如何分析理解端口扫描行为

端口扫描,通常是指利用TCP、UDP等方式,去检测操作系统类型及开放的服务,为进一步的攻击做好准备。通常蠕虫病毒、网络攻击等常见的影响网络安全的行为,都是从扫描开始的。所以,深入了解各种网络扫描的工作原理及其表现特征,对网络管理者具有重要的实战意义。

NMAP作为常见的网络扫描工具,内置了多种扫描方式。每种方式的工作原理不同,其数据包和通讯特征也不尽相同。我们将通过网络分析软件,对常见扫描方式进行分析和图形化的展现,以方便大家对这些扫描方式有一个深入的理解。

 

12.1 分析过程

 

12.1.1 TCP SYN扫描

TCP SYN扫描,是最受攻击者欢迎的扫描类型之一。其扫描速度快(每秒可以扫描数以千计的端口),兼容性好(只要对端支持TCP协议栈即可),且不易被发现。

TCP SYN扫描,通常又叫“半开放”扫描。因为它不必打开一个完整的TCP连接,只发送一个SYN包,就能做到打开连接的效果,然后等待对端的反应。如果对端返回SYN/ACK报文,则表示该端口处于监听状态,此时,扫描端则必须再返回一个RST报文来关闭此连接;返回RST报文表示该端口没有开放。

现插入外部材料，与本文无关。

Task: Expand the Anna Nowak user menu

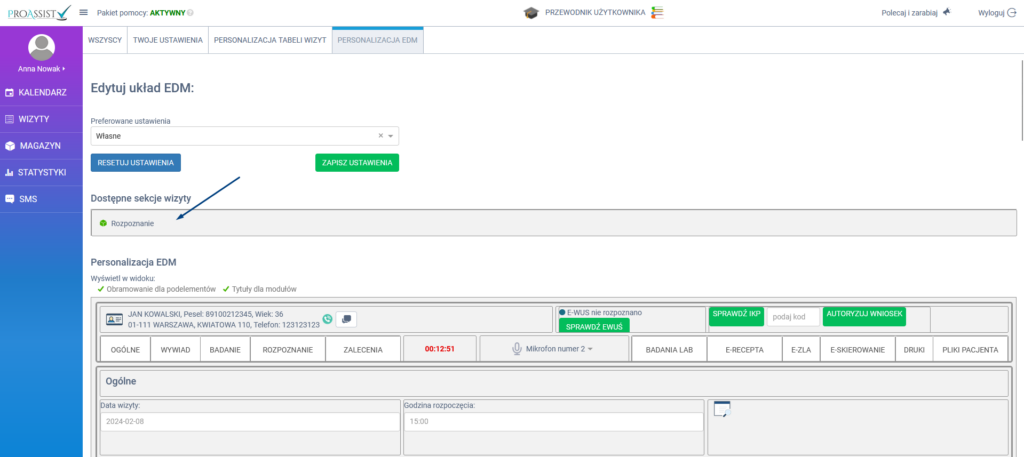Action: tap(41, 69)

TCP SYN扫描在科来网络分析中的视图表现:小包多(<128字节),如下图所示。

图 12-1

在TCP Flag统计中,TCP同步位发送和TCP复位接收较多,如下图所示。

图 12-2

可能会触发TCP端口扫描诊断,如下图所示。

图 12-3

以固定端口与被扫描IP尝试连接,且会话大多具有相同的特征,如下图所示。

图 12-4

会话数据包总计为2个或3个。3个包表示端口开放,2个包表示端口未开放,如下图所示。

图 12-5

图 12-6

12.1.2 TCP connect扫描

TCP connect()扫描,是一种常见的扫描方式。它通过操作系统与目标机器建立连接,而不是直接发送原始数据包。这与浏览器、P2P客户端以及大多数网络应用程序一样,建立连接由高层系统调用。执行这种扫描的最大好处是无需root权限,但会在系统日志里留下记录。所以当在日志系统里,看到同一系统的大量连接尝试,就应该知道系统被扫描了。

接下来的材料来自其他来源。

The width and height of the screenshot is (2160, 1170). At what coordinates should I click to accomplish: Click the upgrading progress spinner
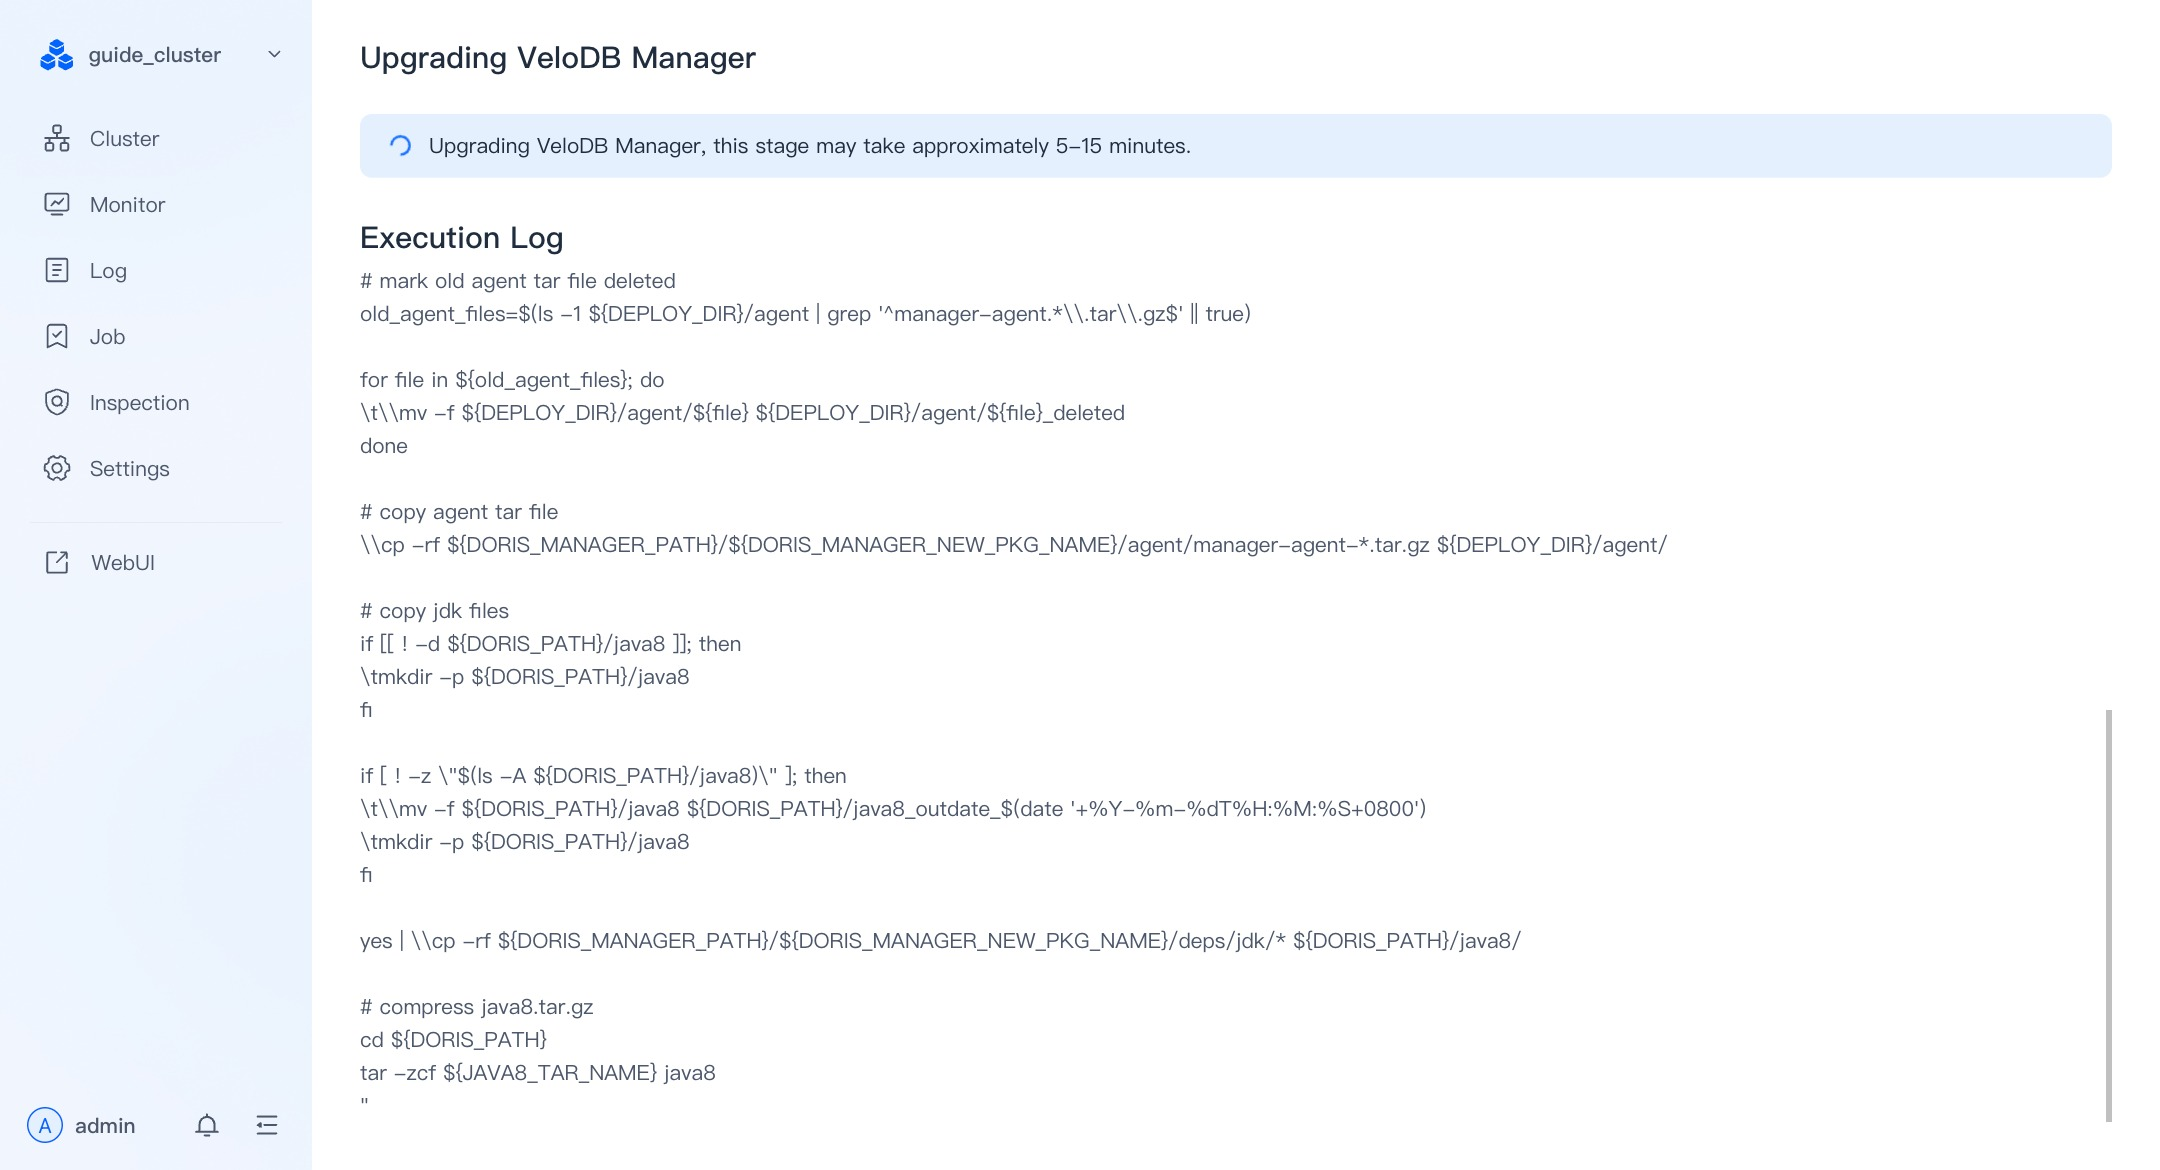click(400, 146)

TCP connect()扫描在科来网络分析系统中的视图表现:小包多(<128字节),如下图所示。

图 12-7

在TCP Flag统计中TCP同步位发送和TCP复位接收较多,同时会有少量的同步接受和复位包发送,如下图所示。

图 12-8

以连续端口与被扫描IP尝试连接,且会话大多具有相同的特征,如下图所示。

图 12-9

会话数据包总计为2-6个不等,需查看数据信息确认端口状态,如下图所示。

图 12-10

12.1.3 UDP扫描

UDP扫描,通常与ICMP相结合进行。在给目标主机发送没有携带任何数据的UDP数据包时,如果返回信息为“ICMP端口不可达”(类型为3,代码为3)的提示,则表示目标端口是关闭的,但主机是存活的;如果某服务响应一个UDP报文,则表明该端口是开放的。

当然,UDP扫描也存在瓶颈,那就是速度。很多主机默认限制发送“ICMP端口不可达”信息,或者限制发包的频率。如Linux2.4.20内核,就只允许一秒钟发送一条目标不可达信息。这样,扫描65535个端口,需要18小时的时间。这是不可接受的,所以加速UDP扫描的方法,通常是并发扫描或先扫描主要端口。

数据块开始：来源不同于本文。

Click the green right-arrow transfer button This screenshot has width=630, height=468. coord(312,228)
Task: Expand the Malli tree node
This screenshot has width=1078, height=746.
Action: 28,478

UDP扫描在科来网络分析中的视图表现:出现大量UDP会话,如下图所示。

图 12-11

大量的UDP小包,且不携带任何数据,如下图所示。

图 12-12

触发大量ICMP端口不可达诊断,如下图所示。

图 12-13

会话数据包总计为1-2个,通常情况1个表示端口关闭,2个或以上表示端口开放,如下图所示。

图 12-14

12.1.4 NULL扫描

根据RFC 793,主机发送一个没有任何标志位的TCP包,如果目标主机的对应端口是关闭的话,则会返回一个RST数据包,如果没有响应则表示该端口是开放的。

NULL扫描,可以躲过无状态防火墙和报文过滤路由器,且比SYN扫描要隐秘。值得注意的是,并不是所有系统都遵循RFC 793。一些系统不管端口是开放还是关闭,都响应RST数据包。如Cisco设备、BSDI等。

根据RFC793,类似的扫描还有FIN扫描、FIN+PSH+URG扫描。

NULL扫描在科来网络分析中的视图表现:网络中存在大量小包,大量的TCP复位数据包,如下图所示。

图 12-15

大量没有任何标志位的数据包,如下图所示。

图 12-16

12.1.5 ACK扫描

ACK扫描发送一个只设置ACK标志位的数据包,目标主机端口无论是关闭还是开放状态,都会返回RST数据包。但ACK扫描不能确定目标主机的端口状态,可以确定对方主机是否存活,可以发现防火墙规则来确定防火墙的状态。

ACK扫描在科来网络分析中的视图表现:网络中存在大量小包,大量的TCP复位数据包,如下图所示。

图 12-17

大量ACK标志位置1的数据包,如下图所示。

图 12-18

12.1.6 窗口扫描

在某些系统上,开放端口用正数表示窗口大小,而关闭的窗口大小则为0。窗口扫描,就是通过检查返回RST报文的窗口字段,来判断端口是否开放。

窗口扫描依赖于少数的系统实现细节,不支持它的系统通常会返回“所有端口都关闭”信息;甚至有些系统会给出相反的行为(比如:扫描显示1000端口开放,3个端口关闭,那么这3个端口反而是开放的)。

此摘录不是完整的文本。